• [Records provided]:
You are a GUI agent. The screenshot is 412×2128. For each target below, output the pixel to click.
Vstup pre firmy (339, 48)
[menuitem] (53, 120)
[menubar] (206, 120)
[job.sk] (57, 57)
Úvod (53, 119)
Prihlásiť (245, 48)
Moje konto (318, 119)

• [What is expected]:
The full set of entries must be transcribed exactly.

• [The completed task]:
You are a GUI agent. The screenshot is 412×2128. For each target below, output the pixel to click.
Vstup pre firmy (339, 48)
[menuitem] (53, 120)
[menubar] (206, 120)
[job.sk] (57, 57)
Úvod (53, 119)
Prihlásiť (245, 48)
Moje konto (318, 119)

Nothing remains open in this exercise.